Twin girls’ deaths after birth preventable – coroner
Twin baby girls who both died with tangled umbilical cords shortly after birth could have survived if they had been delivered earlier the same day, a coroner says.
She also found that neglect played a part in the deaths of Alys Haf Jones and Efa Swyn Jones, who it was discovered had been sharing the same amniotic sack.
The babies were delivered by emergency caesareans section at Ysbyty Glan Clwyd in Bodelwyddan, Denbighshire, on the afternoon of 15 July, 2022.
Betsi Cadwaladr University Health Board (BCUHB) has been asked to comment.
The inquest at Ruthin heard how their mother Glian Llwyd Jones, from Llansannan in Conwy county, had had a scan that morning at 29 weeks gestation, which revealed reduced blood flow to one of the babies, and was referred to the maternity assessment outpatient unit at the hospital for monitoring.
But following an hour of monitoring, which concluded further investigation was required Ms Jones, who had also tested positive for Covid, was allowed to go home to get some belongings, before resuming monitoring back at the unit two hours later.
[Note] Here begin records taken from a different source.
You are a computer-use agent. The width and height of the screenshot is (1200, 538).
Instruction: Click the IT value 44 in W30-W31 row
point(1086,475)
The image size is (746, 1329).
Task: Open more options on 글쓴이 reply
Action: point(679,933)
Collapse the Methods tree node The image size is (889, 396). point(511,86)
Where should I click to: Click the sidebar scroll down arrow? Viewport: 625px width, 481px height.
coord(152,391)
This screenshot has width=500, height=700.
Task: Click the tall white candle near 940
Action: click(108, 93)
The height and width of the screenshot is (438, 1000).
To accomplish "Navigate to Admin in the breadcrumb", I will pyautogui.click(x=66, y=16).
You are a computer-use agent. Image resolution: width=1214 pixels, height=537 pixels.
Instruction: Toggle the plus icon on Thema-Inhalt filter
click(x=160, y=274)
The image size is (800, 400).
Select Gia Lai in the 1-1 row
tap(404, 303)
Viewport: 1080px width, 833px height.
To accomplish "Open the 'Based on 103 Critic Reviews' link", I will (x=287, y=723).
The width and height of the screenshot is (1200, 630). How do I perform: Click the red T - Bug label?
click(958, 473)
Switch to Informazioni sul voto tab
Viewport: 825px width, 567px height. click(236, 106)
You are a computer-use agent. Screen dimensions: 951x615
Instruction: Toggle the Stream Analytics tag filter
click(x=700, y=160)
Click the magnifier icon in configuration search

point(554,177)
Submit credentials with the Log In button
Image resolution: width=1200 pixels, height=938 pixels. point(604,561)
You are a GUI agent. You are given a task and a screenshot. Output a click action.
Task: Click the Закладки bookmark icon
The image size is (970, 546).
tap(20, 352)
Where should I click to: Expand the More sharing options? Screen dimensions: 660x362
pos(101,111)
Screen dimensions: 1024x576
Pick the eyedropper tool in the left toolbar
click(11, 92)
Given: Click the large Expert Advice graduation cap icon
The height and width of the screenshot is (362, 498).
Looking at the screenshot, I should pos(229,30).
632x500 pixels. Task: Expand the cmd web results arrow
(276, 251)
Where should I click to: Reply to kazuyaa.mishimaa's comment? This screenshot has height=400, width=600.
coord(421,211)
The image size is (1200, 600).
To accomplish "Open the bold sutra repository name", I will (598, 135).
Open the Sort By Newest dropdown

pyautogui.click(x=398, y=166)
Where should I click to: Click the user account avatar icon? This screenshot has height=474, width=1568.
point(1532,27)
Forty minutes after that, when one of the twins’ heart rates could not be detected, she was taken for the emergency delivery.
But it was discovered the babies’ cords were knotted and tangled together and they could not be resuscitated.
The hearing was told how Ms Jones had been made aware that her babies might be in the same amniotic sack, after early pregnancy scans, but that she was later told that there was a membrane present between the two babies.
In her statement read to the court, Ms Jones said that after her babies were born, she was told there had in fact been no dividing membrane, allowing the cords to become entwined.
She said it made her “angry” because “from the start, they had not been sure if it was there or not”, and it was “something she was worried about.”
She went on to say BCUHB later told her and her husband at a meeting that “things should have been done differently” and that “more tests should have been carried out, to see if there was a dividing membrane or not”.
The assistant coroner for north Wales east and central, Kate Robertson, said there had been a “gross failure” to provide appropriate medical care for the mother and her babies, and there was a clear link between that and their deaths, which had been “avoidable”.
She added that the initial monitoring at the maternity assessment unit on 15 July should not have been paused and that Ms Jones, who had not been made fully aware of the seriousness of the situation, should not have been allowed to go home.
“There were gross failures in medical care,” she said.
“Alys and Eva’s deaths were contributed to by neglect.”
The coroner said she would not be making a prevention of future deaths report due to evidence she heard that change and learning had taken place at the health board, and that she had been “provided with reassurance that there will be more learning”.
The medical cause of the babies’ deaths was recorded as perinatal brain injury.